A similar logic applies to the responsiveness-financial performance relationship. The macro-environment, which includes new market opportunities, competitor threats and changing customer needs, can be argued to be beyond the control of managers, who as a result need to be able to adapt quickly to ensure long-term financial

firms that are able to respond promptly to opportunities and threats are more

successful than those that are not able to do so. For example, the ability to respond quickly to environmental changes can help an export function to outperform

competitors and achieve competitive advantage as more responsive companies can capitalise on fast-moving market opportunities (Jayachandran, Hewett and

Kaufman, 2004; Sousa, Ruzo and Losada, 2010).

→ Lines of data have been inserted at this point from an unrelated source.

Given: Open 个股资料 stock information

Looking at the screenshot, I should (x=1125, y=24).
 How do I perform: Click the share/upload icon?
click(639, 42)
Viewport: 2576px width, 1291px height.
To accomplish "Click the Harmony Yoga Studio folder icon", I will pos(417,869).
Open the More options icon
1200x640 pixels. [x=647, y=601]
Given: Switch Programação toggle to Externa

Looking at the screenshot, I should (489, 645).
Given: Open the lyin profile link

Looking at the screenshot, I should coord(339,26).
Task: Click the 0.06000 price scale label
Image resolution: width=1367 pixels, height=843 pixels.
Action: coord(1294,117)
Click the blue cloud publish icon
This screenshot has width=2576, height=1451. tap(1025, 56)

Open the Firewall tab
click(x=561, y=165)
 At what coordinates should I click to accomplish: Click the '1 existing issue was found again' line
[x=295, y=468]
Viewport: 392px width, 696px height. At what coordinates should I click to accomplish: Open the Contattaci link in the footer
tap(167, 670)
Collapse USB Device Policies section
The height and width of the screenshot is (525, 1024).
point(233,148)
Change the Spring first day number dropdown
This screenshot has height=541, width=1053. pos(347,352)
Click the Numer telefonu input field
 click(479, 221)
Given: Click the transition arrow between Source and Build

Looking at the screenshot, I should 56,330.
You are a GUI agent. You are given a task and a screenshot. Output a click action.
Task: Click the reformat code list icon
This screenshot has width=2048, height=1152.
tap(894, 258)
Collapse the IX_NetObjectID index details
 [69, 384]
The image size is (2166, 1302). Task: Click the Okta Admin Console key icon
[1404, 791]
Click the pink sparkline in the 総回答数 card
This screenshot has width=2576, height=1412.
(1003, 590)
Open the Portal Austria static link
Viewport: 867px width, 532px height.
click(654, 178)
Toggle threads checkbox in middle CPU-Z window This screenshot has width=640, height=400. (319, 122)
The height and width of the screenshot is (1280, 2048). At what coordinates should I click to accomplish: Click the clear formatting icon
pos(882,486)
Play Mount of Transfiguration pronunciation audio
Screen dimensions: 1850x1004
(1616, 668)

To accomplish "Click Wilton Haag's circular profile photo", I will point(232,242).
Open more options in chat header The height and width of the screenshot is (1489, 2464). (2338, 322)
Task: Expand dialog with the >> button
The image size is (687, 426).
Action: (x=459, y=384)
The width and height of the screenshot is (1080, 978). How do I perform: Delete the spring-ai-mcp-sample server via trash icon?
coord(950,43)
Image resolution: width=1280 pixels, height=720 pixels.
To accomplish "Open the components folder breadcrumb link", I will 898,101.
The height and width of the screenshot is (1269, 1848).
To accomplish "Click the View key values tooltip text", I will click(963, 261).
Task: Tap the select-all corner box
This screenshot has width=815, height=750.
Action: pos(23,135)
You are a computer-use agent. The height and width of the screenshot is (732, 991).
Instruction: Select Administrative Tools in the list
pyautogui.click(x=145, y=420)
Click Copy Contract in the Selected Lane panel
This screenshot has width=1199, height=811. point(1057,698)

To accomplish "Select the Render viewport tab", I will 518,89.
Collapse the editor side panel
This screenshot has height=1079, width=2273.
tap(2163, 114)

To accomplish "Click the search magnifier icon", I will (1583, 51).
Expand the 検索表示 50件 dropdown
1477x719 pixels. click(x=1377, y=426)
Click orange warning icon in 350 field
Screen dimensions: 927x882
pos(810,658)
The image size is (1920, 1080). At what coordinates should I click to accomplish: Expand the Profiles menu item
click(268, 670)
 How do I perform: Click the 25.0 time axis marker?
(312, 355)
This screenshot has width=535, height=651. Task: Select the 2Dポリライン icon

Timely responses to environmental challenges and opportunities are often

associated with positive performance outcomes. For example, being responsive to local markets increases a foreign firm’s financial performance (Luo, 2001; Lee 2010). Cadogan et al. (2012) claim that if a company has a high level of export

responsiveness, it can better achieve its short-term and long-term objectives (sales, market share and profit). Even a suboptimal but timely response can be more profitable in the long-term rather than a slow correct response (Smith et al., 1989). Indeed, longer delays in responding to environmental changes in the export market may cause a firm to lose local presence, which results in further financial losses (c.f. Lee, 2010).

Based on the above, the following can be stated:

H8: Export responsiveness is positively related to export financial performance.